Thompson Reuters date show that coal and iron ore were the primary targets of the deals.
Mining deals totaled $96.8 billion, based on 2,109 mostly modestly-sized transactions in the past year, Thomson Reuters Deals Intelligence showed. That marked a 10 percent increase in value from 2016 but fell far short of $150-$200 billion totals in the boom years, after which miners had to write billions of dollars off the value of their assets.
With the rise of electric vehicles and the need to supply the materials for their batteries one might expect commodities such as cobalt to be the primary target of deals, however, more than $92 billion of the 2017 total was spent on coal, iron ore and steel deals as investors stayed loyal to a sector that still generates steady profits despite the global drive to reduce pollution.
Analysts predict continued demand, even though coal is the biggest source of the carbon emissions that the 2015 Paris Agreement aims to curb. Steel-making, which uses iron ore and coking coal, accounts for an estimated seven percent of industrial direct CO2 emissions, industry figures show.
For the mining sector, the minerals offer an established way of making money when ultra-low official interest rates mean relatively cheap funding is available to purchase assets.
China is pushing to limit consumption of coal, which is used to produce most of its electricity. But its coal output will still be around 3.9 Gt/a (4.3 billion stpy) by 2020 and on Friday it announced plans to create several “super-large” mining companies by then.
Demand for metals used in making batteries, such as lithium, cobalt and nickel, is expected to soar as China leads the shift to electric vehicles. But investors regard them as less certain to guarantee profits because prices are volatile and the basic minerals require additional processing for use in batteries.

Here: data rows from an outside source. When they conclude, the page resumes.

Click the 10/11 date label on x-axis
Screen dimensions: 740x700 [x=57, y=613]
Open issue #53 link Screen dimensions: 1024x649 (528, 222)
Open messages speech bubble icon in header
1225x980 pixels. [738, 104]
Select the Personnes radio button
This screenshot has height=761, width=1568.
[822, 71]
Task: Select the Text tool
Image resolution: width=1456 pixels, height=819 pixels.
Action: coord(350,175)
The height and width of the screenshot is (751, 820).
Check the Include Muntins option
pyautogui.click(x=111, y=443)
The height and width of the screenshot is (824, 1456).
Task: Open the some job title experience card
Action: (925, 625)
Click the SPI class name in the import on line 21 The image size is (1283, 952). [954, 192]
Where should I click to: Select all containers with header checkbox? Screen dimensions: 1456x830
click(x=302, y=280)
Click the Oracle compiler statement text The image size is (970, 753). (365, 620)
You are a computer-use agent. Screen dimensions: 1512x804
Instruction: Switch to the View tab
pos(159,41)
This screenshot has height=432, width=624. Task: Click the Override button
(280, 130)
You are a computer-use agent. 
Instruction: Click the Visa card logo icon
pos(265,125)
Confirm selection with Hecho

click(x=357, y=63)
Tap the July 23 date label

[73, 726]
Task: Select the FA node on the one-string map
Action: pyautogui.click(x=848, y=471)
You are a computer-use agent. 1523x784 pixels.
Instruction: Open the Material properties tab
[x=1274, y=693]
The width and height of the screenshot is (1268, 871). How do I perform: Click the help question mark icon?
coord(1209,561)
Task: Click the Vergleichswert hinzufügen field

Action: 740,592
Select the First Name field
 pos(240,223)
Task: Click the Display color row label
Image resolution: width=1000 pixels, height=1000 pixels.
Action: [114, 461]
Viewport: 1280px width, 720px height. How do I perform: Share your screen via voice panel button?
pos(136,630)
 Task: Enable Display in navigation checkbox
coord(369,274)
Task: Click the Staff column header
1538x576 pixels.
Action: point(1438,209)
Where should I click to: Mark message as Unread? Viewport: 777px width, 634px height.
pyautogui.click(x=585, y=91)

Lithium and cobalt CBD3 in particular look overpriced. Spot battery grade 99.5 percent lithium carbonate in China AM-995C-LTCB, where most lithium batteries are made, rose around a third in 2017, while cobalt prices more than doubled.
Analysts and bankers say mining companies are holding fire on battery deals due to the risk of paying too much, as they did for assets at the height of the commodities boom that culminated in 2012.
The most active dealmaker of the major miners Glencore - whose $46 billion merger with Xstrata in 2013 was the biggest mining transaction of all time - said repeatedly in the past year that it favored bolt-ons and partnerships to avoid the high levels of debt involved in over-ambitious deal-making.
In 2017 the number of mining deals grew 27 percent to the highest figure since 2012 as miners focused mostly on relatively small transactions, the Thomson Reuters data showed.
Brazil accounted for the highest value deal, iron ore giant Vale’s $21 billion acquisition of shareholder group Valepar - although analysts said this was a matter of standardizing the shareholder structure rather than constituting a classic M&A deal. It was the only transaction above $5 billion in 2017.
Brazil’s mining M&A deals in 2017 totaled $22.9 billion, just ahead of China’s $18.8 billion as Coral Pearl International Ltd bought Iron Ore Mining International from neighboring Mongolia and a Chinese investor group snapped up Huaibei Mining Co Ltd at home.